Arion cabalgaba por un claro cuando divisó una figura entre los árboles, apenas visible tras la cortina de agua. Desmontó, con el arco en mano, y avanzó con pasos silenciosos y el barro salpicando sus botas.

—¿Quién anda ahí? —gritó, con su voz cortando el rugido del viento como una flecha.

Elara, oculta tras un pino, tensó la daga en su mano, que brilló bajo un relámpago. Había oído los cascos y temió bandidos en busca de presas fáciles. Asomó la cabeza y vio a un hombre alto, empapado, con una armadura ligera y un arco listo.
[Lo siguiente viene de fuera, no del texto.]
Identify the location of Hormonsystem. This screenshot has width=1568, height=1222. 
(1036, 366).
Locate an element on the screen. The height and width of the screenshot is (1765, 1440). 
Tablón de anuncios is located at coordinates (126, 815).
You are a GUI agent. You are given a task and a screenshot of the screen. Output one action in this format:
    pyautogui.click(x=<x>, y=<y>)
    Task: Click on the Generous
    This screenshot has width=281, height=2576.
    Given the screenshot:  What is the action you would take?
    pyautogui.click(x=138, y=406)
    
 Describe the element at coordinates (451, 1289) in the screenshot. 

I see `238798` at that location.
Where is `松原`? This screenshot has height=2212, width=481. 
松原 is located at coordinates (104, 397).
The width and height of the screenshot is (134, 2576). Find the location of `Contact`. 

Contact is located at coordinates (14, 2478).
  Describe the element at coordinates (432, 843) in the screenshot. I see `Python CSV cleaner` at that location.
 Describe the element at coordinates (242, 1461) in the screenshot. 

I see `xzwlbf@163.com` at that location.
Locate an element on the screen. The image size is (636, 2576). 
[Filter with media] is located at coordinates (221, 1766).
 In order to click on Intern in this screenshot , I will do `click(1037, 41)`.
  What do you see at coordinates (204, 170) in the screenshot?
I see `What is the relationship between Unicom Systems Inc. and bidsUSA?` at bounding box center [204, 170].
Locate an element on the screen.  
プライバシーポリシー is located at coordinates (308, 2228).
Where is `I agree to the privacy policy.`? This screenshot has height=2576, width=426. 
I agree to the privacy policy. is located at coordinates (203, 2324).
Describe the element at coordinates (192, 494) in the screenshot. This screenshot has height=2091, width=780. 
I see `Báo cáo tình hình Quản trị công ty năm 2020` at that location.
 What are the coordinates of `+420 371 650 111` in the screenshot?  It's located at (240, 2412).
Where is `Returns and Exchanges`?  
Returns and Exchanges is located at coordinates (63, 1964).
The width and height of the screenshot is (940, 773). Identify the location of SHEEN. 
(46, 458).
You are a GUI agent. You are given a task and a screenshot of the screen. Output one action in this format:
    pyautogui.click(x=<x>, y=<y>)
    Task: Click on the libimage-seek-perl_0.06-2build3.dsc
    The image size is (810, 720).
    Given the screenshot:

Sus ojos dorados destellaron bajo la luz, y algo en su figura le resultó familiar, aunque no podía ubicarlo.

—Identifícate —ordenó ella, saliendo con la daga alzada, con postura firme pese al temblor del frío.

Arion entrecerró los ojos, estudiándola bajo la lluvia. Cabello oscuro con un mechón plateado, ojos grises como la tormenta, una daga con un sol en el mango. El colgante vibró de nuevo, cálido contra su pecho, y un recuerdo lo atravesó: la chica del festival. “¿Ella?”, pensó.

—¿Eres de Lunara? —preguntó, bajando el arco un poco, pero sin soltarlo.

—¿Y tú de Solara? —replicó ella, notando el colgante que asomaba bajo su capa. La flor plateada la hizo fruncir el ceño—. Ese es nuestro símbolo. ¿De dónde lo sacaste?

—No es asunto tuyo —gruñó él, retrocediendo un paso, con la mano libre cerca de su espada—. Solo quiero pasar esta tormenta.

Elara lo apuntó con la daga, mientras el agua corría por su brazo.

—No te muevas —dijo, con voz cortante—. Esa flor no te pertenece por derecho.

Su mente giraba: ¿un ladrón? ¿Un espía? Pero la daga en su mano y el colgante en su pecho encajaban demasiado con las palabras de sus padres, y un nudo de sospecha se formó en su estómago.

Antes de que pudieran seguir, un relámpago partió un árbol a pocos pasos, el estruendo los hizo retroceder. La tierra tembló bajo sus pies, y de la niebla surgieron figuras: no humanas, sino sombras con ojos rojos como brasas y garras que rasgaban el aire. La maldición de Malakar había cobrado forma, enviada para cazar a Elara y arrastrar a Arion al fracaso.